__Task__. Scan the entries below for the word "will", then copy each line that holds it.
###
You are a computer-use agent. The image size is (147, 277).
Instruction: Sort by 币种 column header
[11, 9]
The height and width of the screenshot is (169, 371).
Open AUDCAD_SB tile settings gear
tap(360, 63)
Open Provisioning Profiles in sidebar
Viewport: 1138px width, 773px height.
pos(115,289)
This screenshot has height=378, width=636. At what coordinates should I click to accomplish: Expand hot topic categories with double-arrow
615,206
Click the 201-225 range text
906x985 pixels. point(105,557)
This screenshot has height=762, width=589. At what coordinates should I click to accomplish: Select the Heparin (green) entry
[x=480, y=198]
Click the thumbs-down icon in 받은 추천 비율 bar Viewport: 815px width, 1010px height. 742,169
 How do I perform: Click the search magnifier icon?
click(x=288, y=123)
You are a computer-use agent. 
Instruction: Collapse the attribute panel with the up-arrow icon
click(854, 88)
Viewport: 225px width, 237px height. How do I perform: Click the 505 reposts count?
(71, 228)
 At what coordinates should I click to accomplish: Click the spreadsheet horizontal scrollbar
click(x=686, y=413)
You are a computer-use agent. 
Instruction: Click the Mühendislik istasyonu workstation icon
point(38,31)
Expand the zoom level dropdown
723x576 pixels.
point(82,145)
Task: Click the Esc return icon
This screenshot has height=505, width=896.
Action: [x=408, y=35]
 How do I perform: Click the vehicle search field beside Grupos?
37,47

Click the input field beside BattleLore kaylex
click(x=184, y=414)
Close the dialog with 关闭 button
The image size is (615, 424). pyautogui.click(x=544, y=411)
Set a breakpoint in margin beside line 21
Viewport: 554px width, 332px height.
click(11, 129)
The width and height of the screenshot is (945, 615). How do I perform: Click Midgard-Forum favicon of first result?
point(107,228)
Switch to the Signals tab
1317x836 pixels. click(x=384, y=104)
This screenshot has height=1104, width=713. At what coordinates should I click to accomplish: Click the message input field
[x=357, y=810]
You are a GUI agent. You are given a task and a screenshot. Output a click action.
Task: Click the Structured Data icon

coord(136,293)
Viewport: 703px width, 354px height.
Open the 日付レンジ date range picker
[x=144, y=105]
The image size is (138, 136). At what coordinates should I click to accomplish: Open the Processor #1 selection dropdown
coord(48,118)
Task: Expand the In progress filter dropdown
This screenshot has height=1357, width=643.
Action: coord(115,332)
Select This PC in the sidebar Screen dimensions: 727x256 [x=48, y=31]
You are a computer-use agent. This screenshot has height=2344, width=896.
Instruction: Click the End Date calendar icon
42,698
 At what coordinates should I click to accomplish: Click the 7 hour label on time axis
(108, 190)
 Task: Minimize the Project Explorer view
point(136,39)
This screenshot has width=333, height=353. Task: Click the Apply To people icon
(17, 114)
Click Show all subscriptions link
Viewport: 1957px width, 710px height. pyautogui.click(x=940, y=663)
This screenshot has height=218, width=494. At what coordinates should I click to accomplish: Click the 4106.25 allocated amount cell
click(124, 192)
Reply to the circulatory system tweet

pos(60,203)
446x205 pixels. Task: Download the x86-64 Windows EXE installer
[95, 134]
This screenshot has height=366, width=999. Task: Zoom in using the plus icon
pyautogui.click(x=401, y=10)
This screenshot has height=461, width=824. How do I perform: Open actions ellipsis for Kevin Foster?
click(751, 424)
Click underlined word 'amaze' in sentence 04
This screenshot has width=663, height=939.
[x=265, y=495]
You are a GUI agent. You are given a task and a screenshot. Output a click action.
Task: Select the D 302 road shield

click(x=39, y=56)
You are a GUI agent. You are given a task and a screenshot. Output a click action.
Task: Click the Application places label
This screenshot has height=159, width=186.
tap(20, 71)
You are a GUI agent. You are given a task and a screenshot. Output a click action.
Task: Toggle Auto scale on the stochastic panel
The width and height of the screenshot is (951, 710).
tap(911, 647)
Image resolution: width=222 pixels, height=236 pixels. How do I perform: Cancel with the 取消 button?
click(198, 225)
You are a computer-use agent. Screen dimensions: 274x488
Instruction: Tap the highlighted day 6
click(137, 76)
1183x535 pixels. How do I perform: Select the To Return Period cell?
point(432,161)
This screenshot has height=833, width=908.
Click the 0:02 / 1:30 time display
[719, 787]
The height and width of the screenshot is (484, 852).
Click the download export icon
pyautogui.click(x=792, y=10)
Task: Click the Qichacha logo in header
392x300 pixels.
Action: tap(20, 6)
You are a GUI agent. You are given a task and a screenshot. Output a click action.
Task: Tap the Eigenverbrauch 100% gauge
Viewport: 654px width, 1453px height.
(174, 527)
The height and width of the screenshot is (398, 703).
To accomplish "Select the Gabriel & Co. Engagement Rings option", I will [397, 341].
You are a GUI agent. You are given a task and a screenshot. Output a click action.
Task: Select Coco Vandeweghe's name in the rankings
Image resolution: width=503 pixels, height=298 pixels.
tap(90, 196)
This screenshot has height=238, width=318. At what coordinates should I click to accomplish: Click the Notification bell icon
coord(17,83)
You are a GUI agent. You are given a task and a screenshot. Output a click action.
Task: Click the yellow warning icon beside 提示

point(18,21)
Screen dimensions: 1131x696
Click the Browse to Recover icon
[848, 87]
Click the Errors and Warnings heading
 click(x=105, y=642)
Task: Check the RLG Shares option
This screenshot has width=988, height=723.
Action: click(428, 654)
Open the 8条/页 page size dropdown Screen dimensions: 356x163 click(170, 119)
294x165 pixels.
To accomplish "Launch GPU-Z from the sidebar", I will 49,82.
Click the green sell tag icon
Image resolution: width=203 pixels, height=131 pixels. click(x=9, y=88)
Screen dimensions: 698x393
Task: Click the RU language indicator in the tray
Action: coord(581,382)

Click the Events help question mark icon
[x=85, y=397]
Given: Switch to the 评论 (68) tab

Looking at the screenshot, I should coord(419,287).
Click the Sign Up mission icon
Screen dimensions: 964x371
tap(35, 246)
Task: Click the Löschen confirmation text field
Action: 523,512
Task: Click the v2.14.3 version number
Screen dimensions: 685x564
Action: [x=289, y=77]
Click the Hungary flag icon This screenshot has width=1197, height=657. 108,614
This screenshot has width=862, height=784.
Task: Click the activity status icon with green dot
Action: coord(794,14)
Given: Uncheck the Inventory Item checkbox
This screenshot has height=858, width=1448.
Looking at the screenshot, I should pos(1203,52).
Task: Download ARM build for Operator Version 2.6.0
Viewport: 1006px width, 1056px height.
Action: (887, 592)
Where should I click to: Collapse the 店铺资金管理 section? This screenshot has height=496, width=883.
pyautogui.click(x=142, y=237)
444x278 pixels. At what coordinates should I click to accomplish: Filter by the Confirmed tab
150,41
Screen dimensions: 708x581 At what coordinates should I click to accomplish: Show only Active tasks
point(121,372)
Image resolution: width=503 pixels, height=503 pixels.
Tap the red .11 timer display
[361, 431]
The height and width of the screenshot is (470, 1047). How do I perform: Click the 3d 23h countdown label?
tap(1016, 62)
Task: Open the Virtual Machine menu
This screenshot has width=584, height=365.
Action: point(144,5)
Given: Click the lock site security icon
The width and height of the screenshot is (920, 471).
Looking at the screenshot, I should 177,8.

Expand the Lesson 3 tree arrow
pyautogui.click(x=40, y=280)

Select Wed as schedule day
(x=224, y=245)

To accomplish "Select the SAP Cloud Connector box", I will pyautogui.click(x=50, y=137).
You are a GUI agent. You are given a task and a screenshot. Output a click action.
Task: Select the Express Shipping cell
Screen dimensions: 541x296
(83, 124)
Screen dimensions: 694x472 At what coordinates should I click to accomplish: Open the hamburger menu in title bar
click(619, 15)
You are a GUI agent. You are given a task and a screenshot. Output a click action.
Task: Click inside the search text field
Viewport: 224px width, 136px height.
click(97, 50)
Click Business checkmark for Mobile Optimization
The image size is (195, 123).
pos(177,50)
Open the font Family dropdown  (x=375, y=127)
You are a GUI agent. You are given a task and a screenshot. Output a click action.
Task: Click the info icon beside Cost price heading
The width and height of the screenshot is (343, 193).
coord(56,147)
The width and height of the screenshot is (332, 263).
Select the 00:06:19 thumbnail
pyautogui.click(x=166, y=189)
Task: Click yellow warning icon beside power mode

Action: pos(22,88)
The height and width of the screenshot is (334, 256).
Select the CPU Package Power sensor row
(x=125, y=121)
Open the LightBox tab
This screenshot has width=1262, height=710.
###
__Response below__.
To accomplish "Select the Gabriel & Co. Engagement Rings option", I will [397, 341].
To accomplish "Launch GPU-Z from the sidebar", I will 49,82.
To accomplish "Select the SAP Cloud Connector box", I will pyautogui.click(x=50, y=137).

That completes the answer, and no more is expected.